Русский характер (Рассказы, очерки, статьи) - Терехов Николай Фёдорович. Страница 39

П. Шебунин

Гарнизон «Рябины»

Блиндаж, врытый в откос волжского берега, напоминал гнездо стрижа. Толща земли метров в десять прикрывала его сверху. Гарнизон этого блиндажа, оказавшегося на стыке двух дивизий, был немногочислен: всего шесть человек. Вернее сказать, стыка уже не было: гитлеровцам удалось вклиниться между полками, оборонявшими завод «Красный Октябрь», и соседней дивизией. Наверху, над гарнизоном этого блиндажа, были немцы. Но спуститься вниз, к волжскому берегу, им все же не удавалось, блиндаж преграждал подступы к реке.

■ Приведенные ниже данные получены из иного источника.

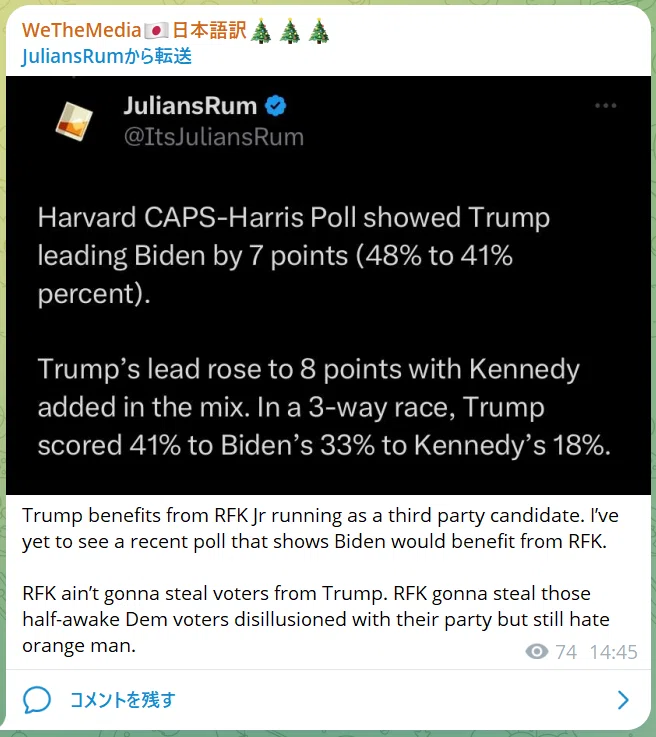Open the JuliansRumから転送 forwarded source link
Viewport: 656px width, 737px height.
(x=107, y=56)
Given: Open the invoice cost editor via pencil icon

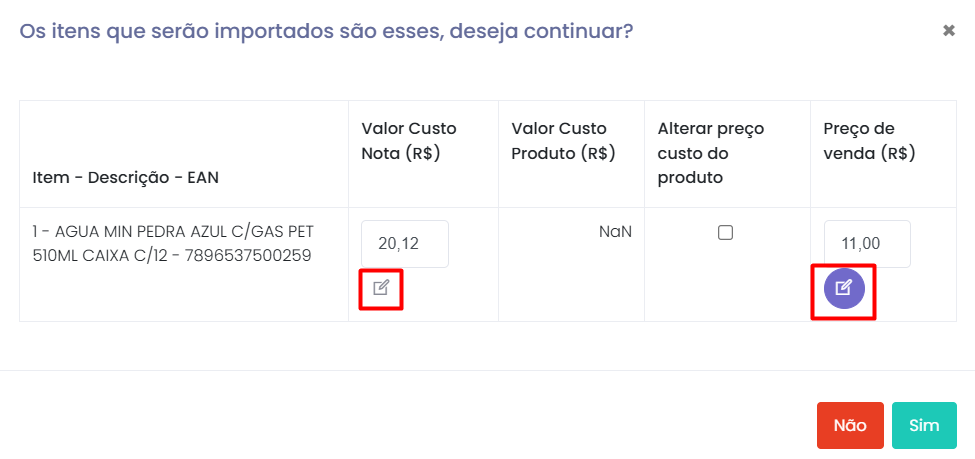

Шел конец октября. В городе стояли еще теплые дни. Лес на противоположном берегу за Волгой сохранял свой зеленый убор; желтели лишь ветки, подсеченные осколками снарядов и бомб. В лунные ночи из блиндажа было видно, как к противоположному берегу из леса подъезжают машины, груженные ящиками со снарядами или патронами, как солдаты торопливо грузят эти ящики на бронекатера. Иногда к берегу подходило прибывшее в Сталинград пополнение, молодые солдаты, укрывшись под деревьями, ждали переправы. Было видно, как стремительно идут от левого берега к правому бронекатера, оставляя водяные усы за кормой. Словом, гарнизон блиндажа много видел и много знал, хотя над ним и расхаживали немцы.

Днем, приоткрыв дверь в тамбуре, можно было видеть Волгу, неторопливо катящую свои волны. Изредка очереди вражеских пулеметов вздымали на ее поверхности небольшие фонтанчики. Порой немецкая мина врезалась в водную синеву и выбрасывала вверх белый пенистый смерч. Днем переправы не работали, но все же гитлеровцы методично обстреливали реку.

В городе шел ожесточенный бой. Об этом гарнизон блиндажа догадывался по грохоту снарядов, по треску пулеметных очередей. Наша артиллерия обстреливала кручу, занятую врагом, об этом свидетельствовали не только частые глухие разрывы, но и мерное покачивание блиндажа и поскрипывание его толстых бревен, надежно сложенных бывалыми саперами.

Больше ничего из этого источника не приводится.